Non ha lasciato indifferenti opinione pubblica e commentatori la frase che, nel corso della chiusura della campagna elettorale per il Sindaco e il Consiglio comunale di Catania, la Premier Giorgia Meloni ha utilizzato per definire le tasse praticate nei confronti dei piccoli commercianti e dei contribuenti più vulnerabili e più esposti alle attività degli enti esattoriali pubblici: “pizzo di Stato”
A delimitate e contestualizzare il riferimento della Presidente del Consiglio dei Ministri è però l’onorevole Maurizio Leo, dirigente di Fratelli d’Italia e attuale numero due del dicastero del MEF con la delega specifica alla riforma e riordino del sistema tributario, le cui nuove linee guida sono destinate a diventare legge quadro e di delega dello Stato entro quest’estate.
Il Viceministro Leo precisa che la definizione utilizzata dalla Premier è relativa al livello, oggi obiettivamente sproporzionato e spropositato, delle sanzioni che caratterizzano i mancati versamenti o gli errori formali materiali nelle dichiarazioni di alcune tipologie di tributi e di imposte dirette e indirette; e che portano a raddoppiare o a triplicare l’importo iniziale, innescando un circuito vizioso per il quale il tributo stesso diventa più difficile da versare per il contribuente e da incassare per lo Stato e per l’erario centrale.

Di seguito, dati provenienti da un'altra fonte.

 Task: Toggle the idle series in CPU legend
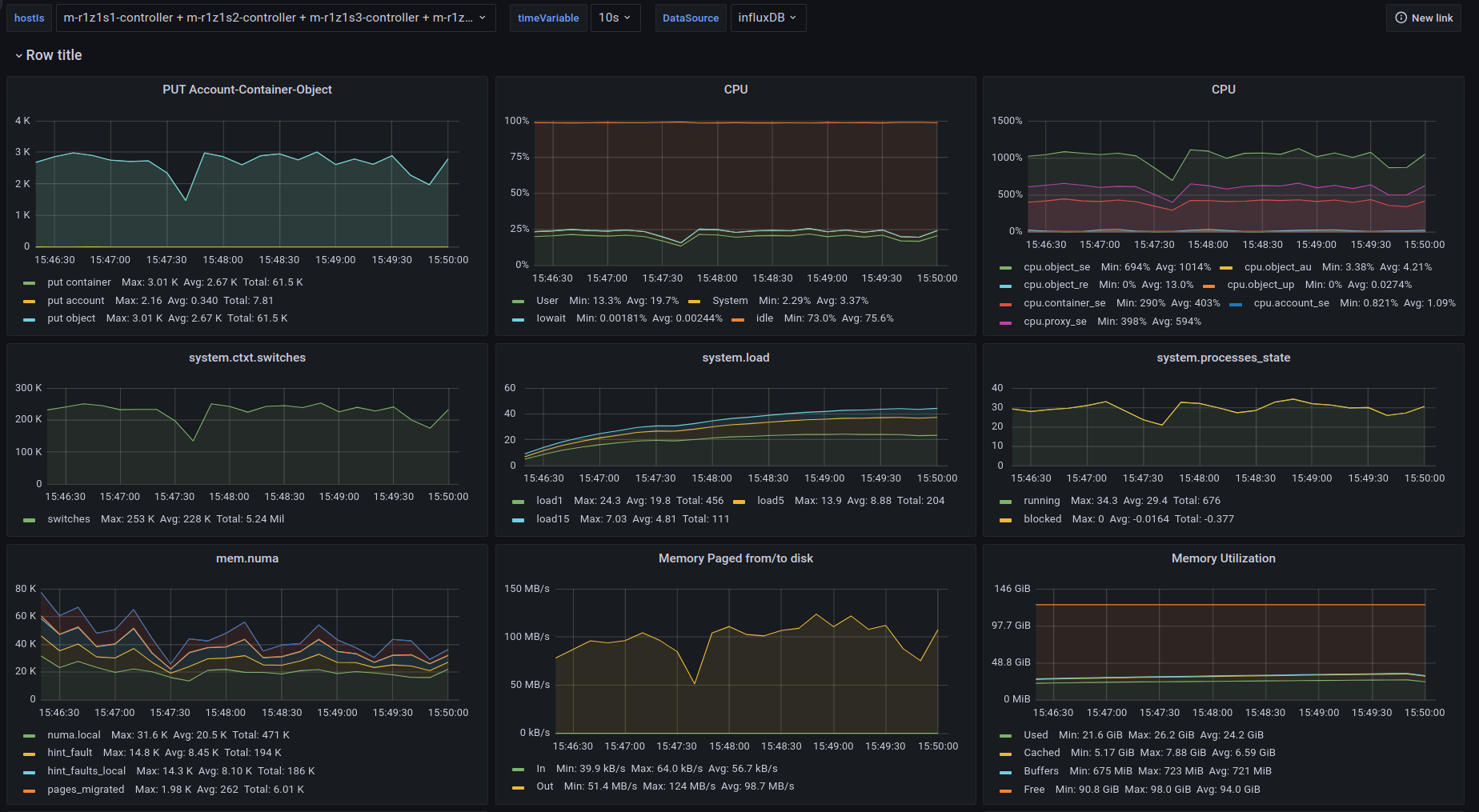[764, 318]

Uno dei cardini della riforma fiscale è proprio questo: dare seguito a quelle che corrispondono non soltanto agli impegni elettorali del Governo Meloni, ma altresì alle raccomandazioni della Corte costituzionale e – perché no – alle indicazioni dei precedenti Governi Draghi e addirittura Prodi, in merito all’introduzione e alla effettività del principio di proporzionalità fra gravità della violazione e peso specifico della sanzione.
Un passaggio che l’onorevole Leo definisce fondamentale proprio per tendere a uno dei fini distintivi della riforma stessa, ossia il contrasto all’evasione, che si persegue attraverso un fisco più semplice, decifrabile, trasparente e appunto ragionevole. Poiché – è stato puntualizzato dal Viceministro – la caccia al gettito a ogni costo non si traduce nella ricerca degli evasori dolosi.

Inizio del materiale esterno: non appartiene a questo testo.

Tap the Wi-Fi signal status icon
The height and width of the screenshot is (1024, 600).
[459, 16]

Il numero due del dicastero dell’economia e delle finanze, a cui la Premier Meloni e il ministro Giancarlo Giorgetti hanno affidato la riscrittura di un ordinamento fermo ai primissimi anni settanta del secolo scorso, ricorda che alla ragionevolezza del carico tributario si tenderà attraverso un mix fra area di reddito esente, accorpamento delle aliquote Irpef, riassetto delle detrazioni e delle deduzioni, razionalizzazione delle spese fiscali, semplificazione degli adempimenti di calcolo, versamento e riscossione e proporzionalità sanzionatoria. Ricordando che alcuni capitoli del provvedimento, destinato a snodarsi in più decreti attuativi nel corso dei prossimi 24 mesi, saranno senza costi aggiuntivi per le casse erariali, in quanto si tradurranno in procedure più snelle e comprensibili per i cittadini e le imprese e nel trasferimento di parte del carico impositivo dai redditi da lavoro medi e medio bassi verso altre categorie imponibili “non premiali” per la creazione di sviluppo, investimenti e lavoro.

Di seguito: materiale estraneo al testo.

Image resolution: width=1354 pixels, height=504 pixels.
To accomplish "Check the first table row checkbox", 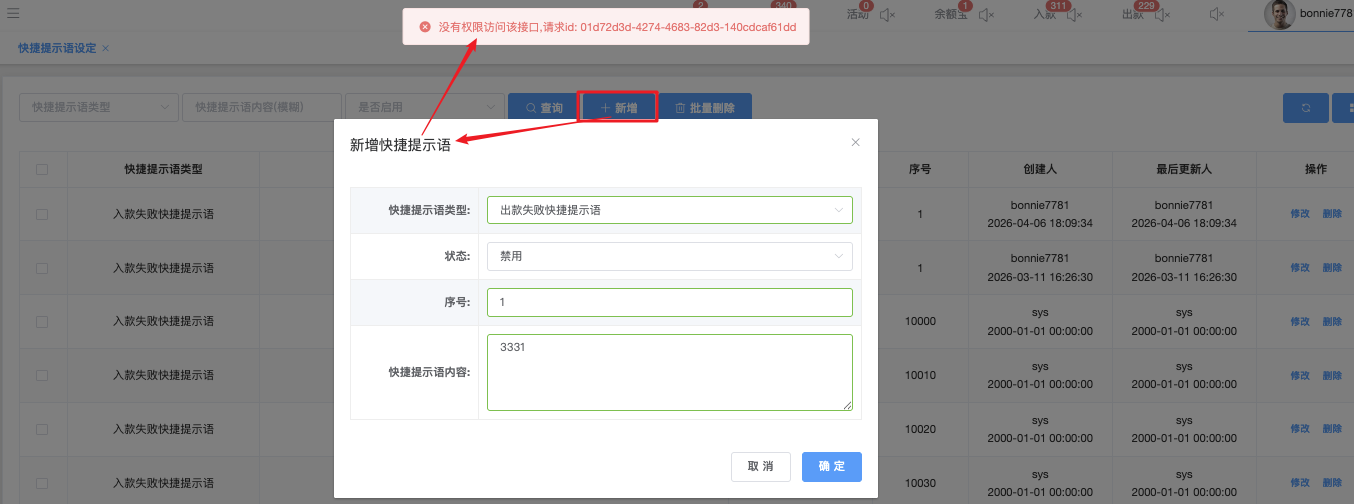I will [x=42, y=214].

Oramai è stato assodato che le aliquote Irpef saranno accorpate a tre, ma particolarmente strategica sarà l’aliquota intermedia dell’imposta sul reddito delle persone fisiche, poiché la vera misura mediana del tributo sarà determinata da come verrà individuato lo scaglione reddituale e con esso la corrispondente percentuale di prelievo erariale.
Il Viceministro Leo ha fissato in 35.000 euro lordi annui la soglia reddituale sulla quale concentrare la maggior parte dei provvedimenti volti a preservare il potere d’acquisto dei contribuenti e delle famiglie e a fare in modo che gli sgravi finora introdotti dal Governo – tra riduzione del cuneo contributivo e rivalutazione delle pensioni – non siano vanificati dalla perdurante inflazione.